A multi-objective optimization framework for planning electric vehicle charging infrastructure incorporating traffic demand, cost, and equity considerations
摘要
This study develops a constrained multi-objective optimization framework for public Electric Vehicle (EV) charging infrastructure planning that simultaneously addresses spatial coverage, traffic-driven demand satisfaction, investment cost, and equity in capacity allocation. The framework integrates the 2025–2027 public charging station rollout plan for Jinyun County, China, with empirically observed 2024 traffic flow data from 13 continuous observation stations and applies a Differential Evolution (DE) strategy to search the feasible deployment space under budget and rollout constraints.
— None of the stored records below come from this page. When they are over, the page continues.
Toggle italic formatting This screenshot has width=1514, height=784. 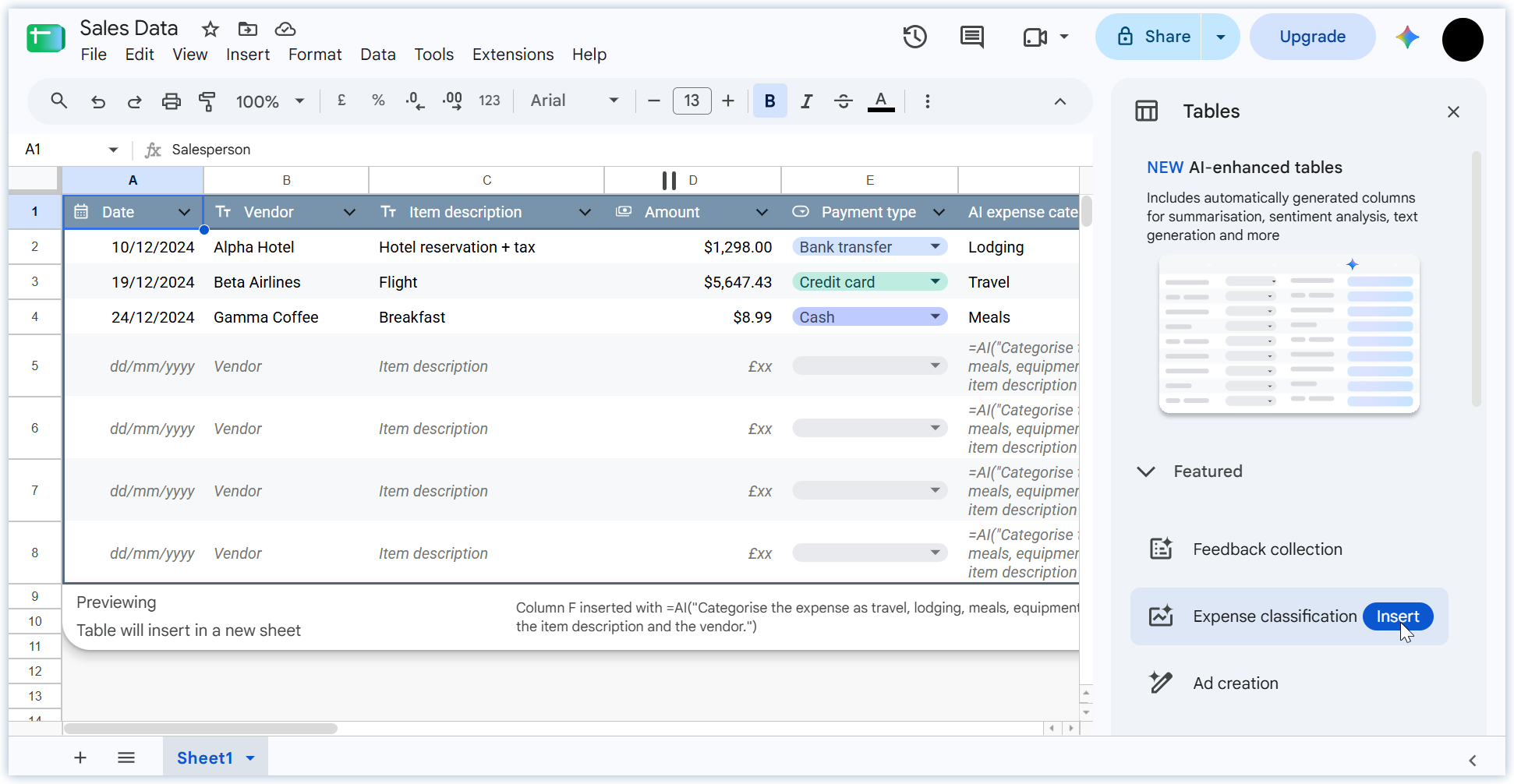pyautogui.click(x=807, y=101)
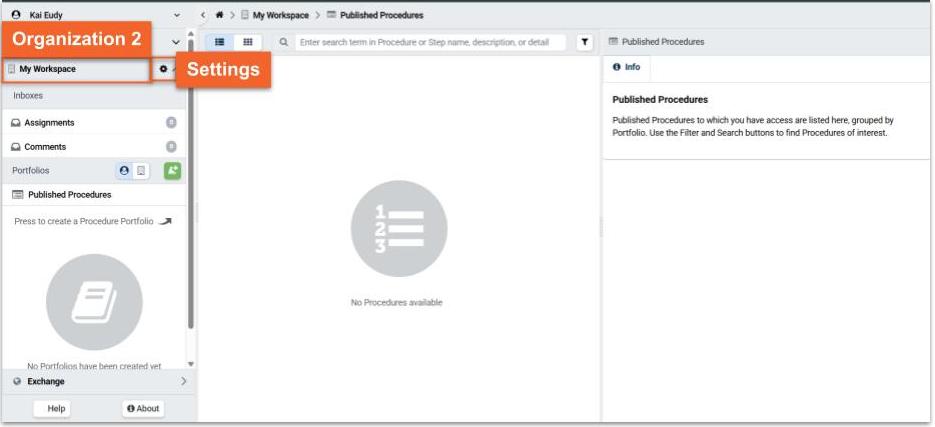935x427 pixels.
Task: Click the Help button
Action: point(57,408)
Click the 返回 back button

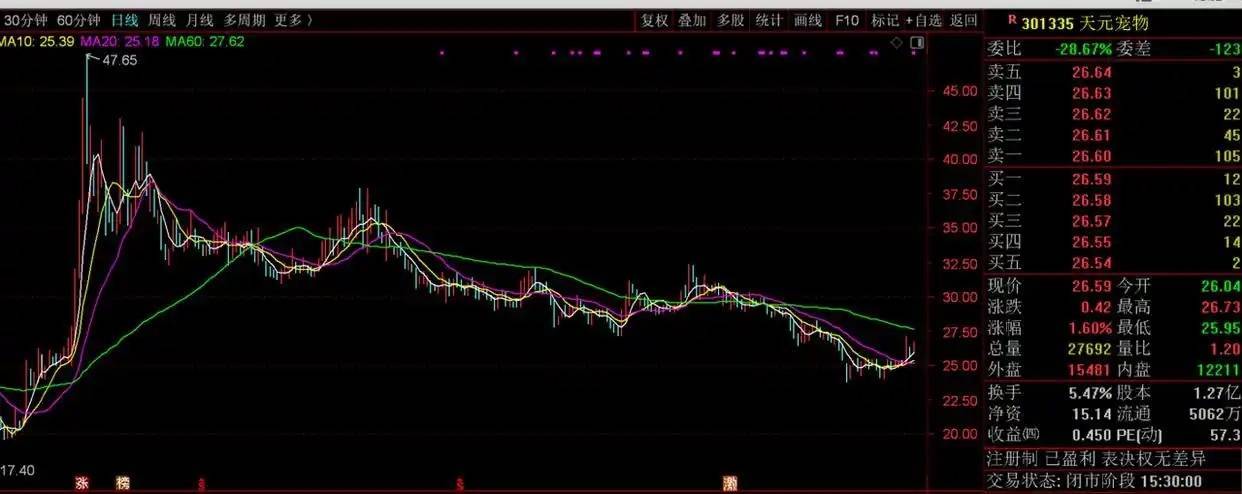coord(963,20)
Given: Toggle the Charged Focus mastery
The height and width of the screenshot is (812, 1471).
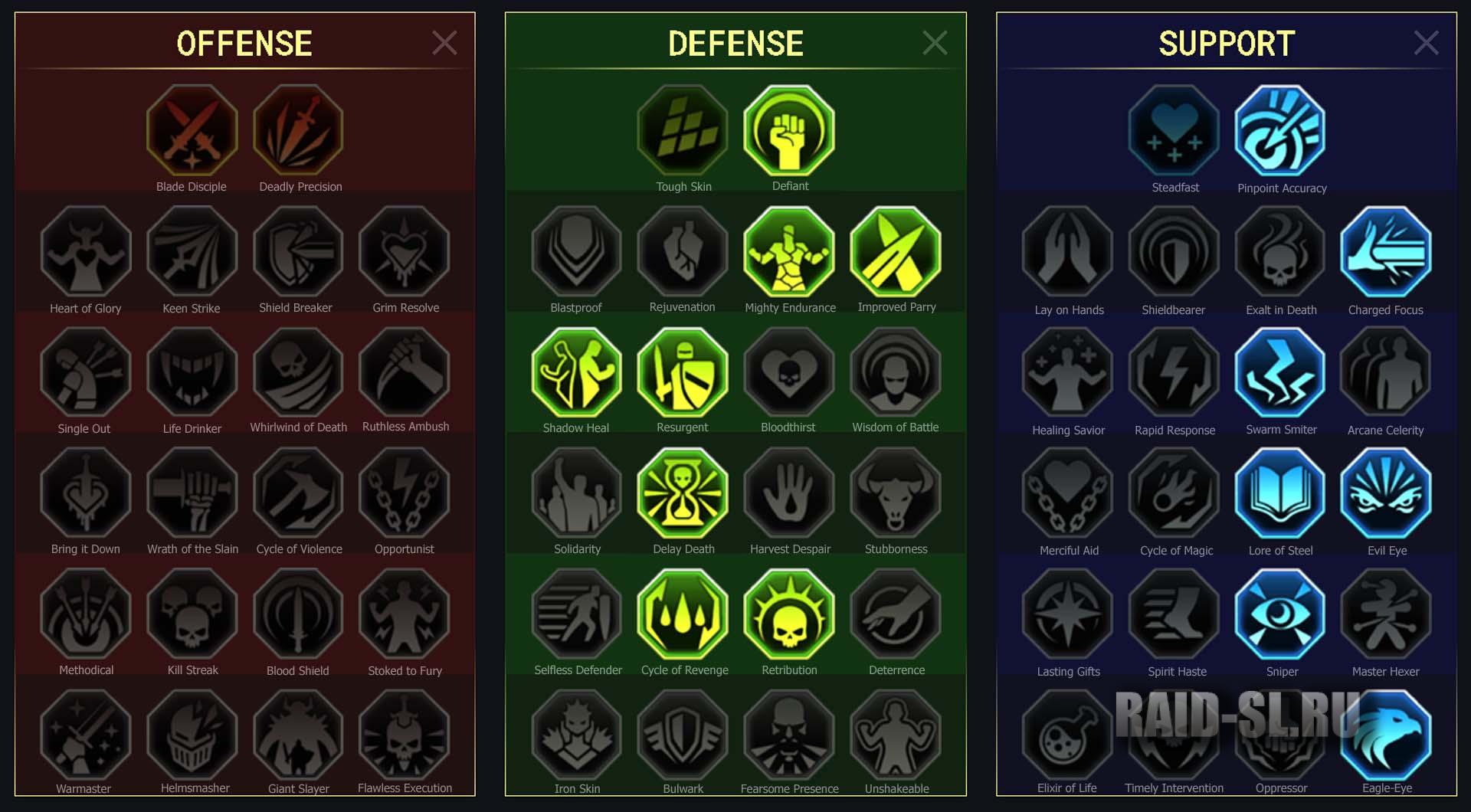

The optimized deployment selects 15 stations from 43 planned candidates, yielding a total installed capacity of 6000 kW with an investment of ¥6.24 million, while achieving complete town-level coverage and near-complete demand satisfaction with high cost efficiency. Spatial analysis indicates an average effective service radius of 11.4 km and a marked reduction in coverage gaps along high-traffic corridors. Equity assessment based on the Gini coefficient indicates a more balanced distribution of charging capacity relative to traffic demand. Sensitivity and robustness analyses show stable performance under variations in budget availability, demand intensity, and key parameters, which confirms the value of demand-aware station selection and capacity allocation for data-driven and equitable EV charging infrastructure planning.